As you study these different tests, please do not be discouraged by all the different definitions that
are given and are used in the manual examples. Remember that we are statisticians and we do not
want to test your memory, but your knowledge of the different procedures and their conditions. In the
examination you will be given a list of formulas from which you can select the one you need (should
we ask a question in an examination paper where you need a formula).
58

3.2 Chi-squared goodness-of-fit test

STUDY
Keller Chapter 15 Chi-squared tests
15.1 Chi-Squared Goodness-of-Fit Test
◦ Test statistic
◦ Required condition

In distance learning the pronunciation of words or symbols is often a problem. If you wonder about
the word "chi" or its symbol χ, think of the words "pie" or "sky" in English, because "chi" rhymes with
it. The ch is pronounces as a k, which means that you actually say "kai".
For the symbol χ2 you say "kai-square".

Recall the knowledge given to you in STA1501 about a binomial experiment and the binomial
distribution. Just a reminder - the prefix bi- refers to two, while the prefix multi- refers to many.

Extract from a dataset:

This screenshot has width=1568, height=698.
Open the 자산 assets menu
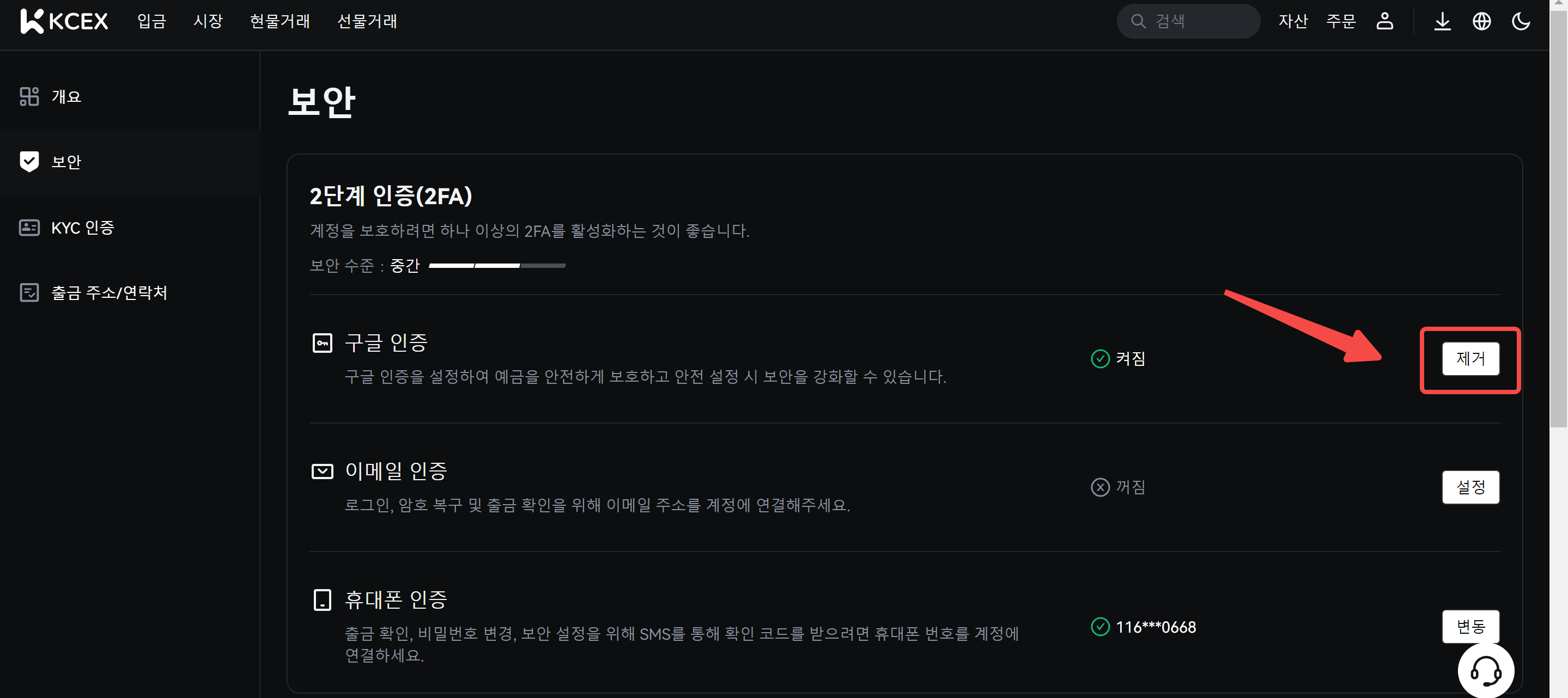(1293, 21)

Chi-square is a family of distributions commonly used for significance testing. A chi-square test
(also chi-squared or χ2 test) is any statistical hypothesis test in which the sampling distribution of
the test statistic is a chi-square distribution when the null hypothesis is true, or any in which this
is asymptotically true, meaning that the sampling distribution (if the null hypothesis is true) can be
made to approximate a chi-square distribution as closely as desired by making the sample size large
enough. A number of tests exist, but you are required to focus only on this one.

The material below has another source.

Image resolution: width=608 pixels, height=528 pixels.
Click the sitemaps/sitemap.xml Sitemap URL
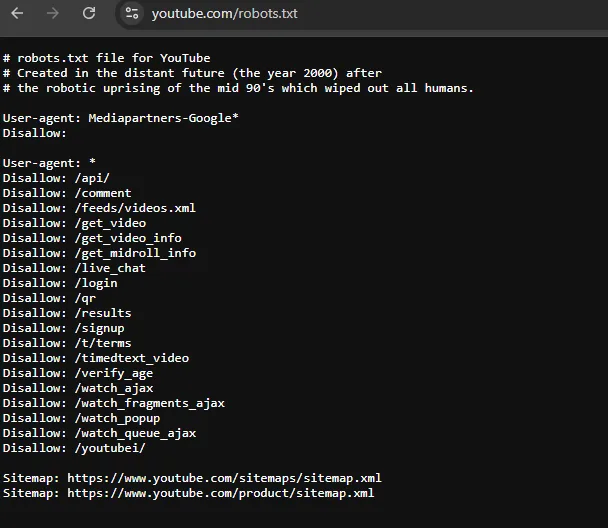point(224,478)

Below is a table illustrating the similarities and differences between a binomial and a multinomial
experiment.
Binomial experiment consists of Multinomial experiment consists of
a fixed number n of trials a fixed number n of trials
two possible outcomes per trial k categories (cells) of outcomes per trial
constant probability outcomes p and 1 − p constant probabilities pi for each cell i
two probabilities p (success) and 1 − p (failure) k probabilities pi and p1 + p2 + ...pk = 1
different independent trials different independent trials
x successes in n trials observed frequencies fi of outcomes in cell i
expected value µ = np expected frequencies ei = npi

The discussion in STA1501 on the chi-squared distribution was very brief. In this section you are
going to learn more about different tests where the test statistic has a chi-squared distribution.
59 STA1502/1

The Chi-squared distribution

· is a family of continuous probability distributions

· is represented by a different positively skewed curve of which the shape is determined by the
number of degrees of freedom
· ranges between 0 and ∞
· is used to describe nominal data (you can make a mental link between the nomial as in binomial
and multinomial if you have difficulty to remember that χ2 analysis is on nominal data)

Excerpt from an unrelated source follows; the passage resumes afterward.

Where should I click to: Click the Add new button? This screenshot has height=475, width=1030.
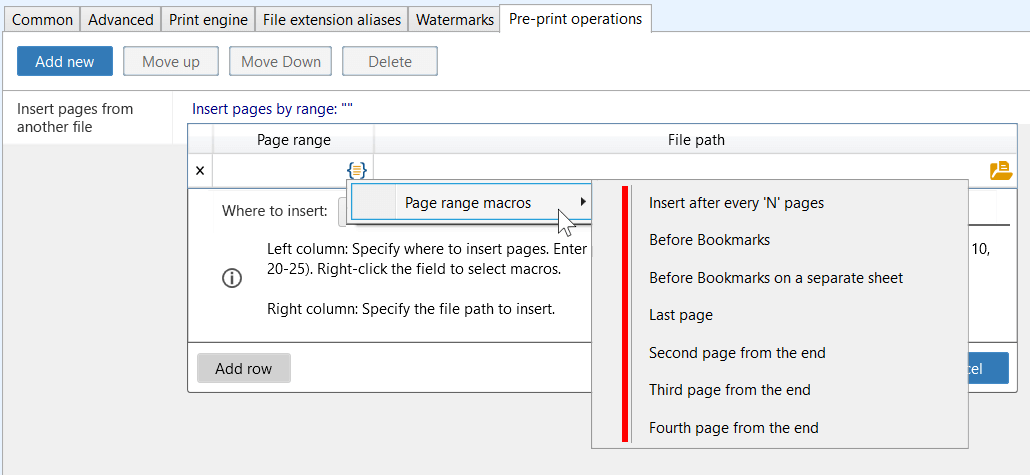tap(65, 62)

There are many interesting and practical applications of the chi-squared distribution. Researchers
are also very keen to use a chi-squared test and we hope that you will now study research results
and see if the conditions for application of this distribution are satisfied. The purpose of an analysis
can be to determine if the sample is from a specified population or the interest can be to determine
if there is a relationship between two populations, e.g. between predicted values and actual values.
An example of the latter: suppose a telecommunications company, interested in customer care, is
uncertain about the continuation or not of a specific product. They decide to ask customers if they
would like the service to continue for the next year or not (this would be categorical or nominal data).
The recorded data (two categories of ’yes’ and ’no’) can be saved and the product continued for a
year. Then data (’yes’ or ’no’) can again be collected and a chi-square analysis can be made to see if
there is a relationship between what the people said and what they actually did. If the null hypothesis
is rejected, it indicates that there is a relationship between the two populations. In this scenario the
managers can then decide to use data where customers say what they are going to do, the data are
reliable enough for their planning.
If you study the examples in the book and in the activities, see if you understand the following
comment: Samples should not be too large for applications of the chi-squared test, and in practice,
analysts carefully study the distribution of the items in the chi-square table and do not only rely on
the numerical value of the test.

Goodness-of-fit test
Make sure that you understand the hypothesis testing procedure and the sampling distribution of the
test statistic for the goodness-of-fit test.

Test statistic
How would you express the formula for the test statistic of the goodness-of-fit test in your own words?

k
[ (fi − ei )2
χ2 =
ei
i=1
60

The procedure is:

Square the difference between the observed and expected frequency and divide it by the expected
frequency for each cell. Add all these answers and it gives you the formula for the test statistic of the
chi-squared goodness-of-fit test.

Is that not easier to remember than the formula itself? It tells you exactly what to do. Can you explain
it to someone else?
If you are still not so sure, we illustrate with the words:

Square (...)2 the difference (. − .)2 between the observed fi and expected frequency ei

and divide it ·· by the expected frequency ei for each cell.
k
[
Add all these answers and it gives you the formula for the test statistic of the
i=1
chi-squared goodness-of-fit test.

Activity 3.1
Question 1
Employee absenteeism has become a serious problem which cannot be ignored. The personnel
department at a university decided to record the weekdays during which lecturers in the Faculty of
Humanities in a sample of 300 called in sick over the past several months. Determine if the given
data suggests that absenteeism is higher on some days of the week than on others.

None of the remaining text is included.